* [EXERCICE A] Renvoie telles quelles les lignes des relevés, en commençant par la ligne qui contient "You are a computer-use agent." et en poursuivant jusqu'à la fin des relevés, ces deux bornes comprises.

* [TEXTE FOURNI]
######

La seconde raison qu’il allegue pour montrer que la Paix nous
seroit tres dangereuse, si elle se faisoit, ou pour dire comme il dit,
qu’elle ne se peut pas faire ; c’est parce, dit-il, parlant à Messieurs du
Parlement, qu’il faudra de necessité que vous relaschiez quelque
chose de vos droits, & que relaschant ce sera que vous permettiez
que le Cardinal demeure en France en quelqu’vne de ses Abbayes :
cela estant moralement impossible, sera-ce à condition qu’il sortira
de France, qui est l’vnique pierre d’achopement ? Nous n’en sommes
plus dans ces termes là, les choses ont changé de face ; & ceux
qui le protegent & qui le suiuent, ne sont pas moins criminels que
luy, pour ne pas dire plus.

Si vous vous contentez de bannir le Cardinal, tous ces gens-là
demeureront ; & si cela est, en quelle asseurance serez vous, s’ils viennent
à reprendre leur credit, comme il leur sera facile, quand vous
aurez mis les armes bas, en quel estat reduiront ils la France ? Les
Princes qui ont auec ardeur embrassé vostre party, seront-ils en seureté
de leurs testes, s’ils sont contraints d’obeyr à ceux contre qui ils
sont armez ? Seront-ils en egale puissance ? Cela ne se peut ; deux contraires,
disent les Philosophes, ne se peuuent endurer en vn mesme
sujet : & en matiere de grandeur, & de grandeur ennemie, il n’y
peut auoir de pareil. Quoy donc, donneront-ils la loy ? Il ne se peut
dans vn accommodement, & par consequent il est moralement impossible
de faire de Paix sans s’exposer en vn danger tres-euident.

######

* [EXERCICE B] Recopie le passage du texte qui commence par "La seconde raison" et se poursuit jusqu'à "pas dire plus.", en substituant "Conseil" à "Parlement".

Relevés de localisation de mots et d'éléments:

######

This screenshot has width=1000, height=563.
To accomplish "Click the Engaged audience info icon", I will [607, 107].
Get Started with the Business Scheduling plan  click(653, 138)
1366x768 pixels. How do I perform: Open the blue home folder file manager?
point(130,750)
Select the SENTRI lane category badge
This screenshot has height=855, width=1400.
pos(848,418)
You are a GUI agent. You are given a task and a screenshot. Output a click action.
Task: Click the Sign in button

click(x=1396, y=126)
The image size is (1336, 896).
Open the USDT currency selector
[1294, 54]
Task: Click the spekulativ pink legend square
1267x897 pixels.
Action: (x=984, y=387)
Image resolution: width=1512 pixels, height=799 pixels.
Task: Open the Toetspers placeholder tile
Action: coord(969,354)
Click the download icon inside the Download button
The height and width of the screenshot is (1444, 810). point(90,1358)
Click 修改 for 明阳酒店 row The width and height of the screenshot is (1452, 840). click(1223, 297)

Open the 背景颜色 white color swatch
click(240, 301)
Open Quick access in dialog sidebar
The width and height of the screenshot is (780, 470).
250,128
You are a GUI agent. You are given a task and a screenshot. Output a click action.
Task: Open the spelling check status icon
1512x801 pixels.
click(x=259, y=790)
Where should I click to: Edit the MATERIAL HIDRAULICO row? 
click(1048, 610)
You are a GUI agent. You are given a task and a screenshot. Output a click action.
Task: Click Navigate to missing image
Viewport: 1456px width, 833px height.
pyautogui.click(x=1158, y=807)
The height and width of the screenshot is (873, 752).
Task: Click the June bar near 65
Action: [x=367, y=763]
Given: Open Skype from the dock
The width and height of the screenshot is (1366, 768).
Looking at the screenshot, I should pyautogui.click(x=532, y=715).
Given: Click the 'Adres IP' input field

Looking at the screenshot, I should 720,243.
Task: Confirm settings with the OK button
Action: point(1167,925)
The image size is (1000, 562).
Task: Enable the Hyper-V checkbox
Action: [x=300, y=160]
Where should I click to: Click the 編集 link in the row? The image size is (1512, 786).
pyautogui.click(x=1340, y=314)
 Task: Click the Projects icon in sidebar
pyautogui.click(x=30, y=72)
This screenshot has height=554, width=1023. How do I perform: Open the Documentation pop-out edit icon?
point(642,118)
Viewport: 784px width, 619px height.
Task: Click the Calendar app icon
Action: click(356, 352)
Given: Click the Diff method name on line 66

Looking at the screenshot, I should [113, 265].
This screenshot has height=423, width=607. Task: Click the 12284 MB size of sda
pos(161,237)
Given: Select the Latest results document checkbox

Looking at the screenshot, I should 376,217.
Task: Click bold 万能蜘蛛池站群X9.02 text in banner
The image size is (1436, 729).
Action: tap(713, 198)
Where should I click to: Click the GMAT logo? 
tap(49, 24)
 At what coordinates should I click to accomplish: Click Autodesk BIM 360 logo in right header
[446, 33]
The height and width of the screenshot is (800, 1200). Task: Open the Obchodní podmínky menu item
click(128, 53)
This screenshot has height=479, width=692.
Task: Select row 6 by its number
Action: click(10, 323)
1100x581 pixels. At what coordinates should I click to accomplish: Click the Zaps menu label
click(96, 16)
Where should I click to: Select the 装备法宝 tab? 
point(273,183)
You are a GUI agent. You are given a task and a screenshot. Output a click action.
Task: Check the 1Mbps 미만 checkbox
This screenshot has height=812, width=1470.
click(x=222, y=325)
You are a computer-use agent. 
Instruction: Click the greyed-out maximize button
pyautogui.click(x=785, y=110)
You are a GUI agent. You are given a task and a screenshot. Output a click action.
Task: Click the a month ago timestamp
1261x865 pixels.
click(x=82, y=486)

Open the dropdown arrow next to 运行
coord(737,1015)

######

* [RÉPONSE ATTENDUE A]
You are a computer-use agent. 
Instruction: Click the greyed-out maximize button
pyautogui.click(x=785, y=110)
You are a GUI agent. You are given a task and a screenshot. Output a click action.
Task: Click the a month ago timestamp
1261x865 pixels.
click(x=82, y=486)

Open the dropdown arrow next to 运行
coord(737,1015)

* [RÉPONSE ATTENDUE B]
La seconde raison qu’il allegue pour montrer que la Paix nous
seroit tres dangereuse, si elle se faisoit, ou pour dire comme il dit,
qu’elle ne se peut pas faire ; c’est parce, dit-il, parlant à Messieurs du
Conseil, qu’il faudra de necessité que vous relaschiez quelque
chose de vos droits, & que relaschant ce sera que vous permettiez
que le Cardinal demeure en France en quelqu’vne de ses Abbayes :
cela estant moralement impossible, sera-ce à condition qu’il sortira
de France, qui est l’vnique pierre d’achopement ? Nous n’en sommes
plus dans ces termes là, les choses ont changé de face ; & ceux
qui le protegent & qui le suiuent, ne sont pas moins criminels que
luy, pour ne pas dire plus.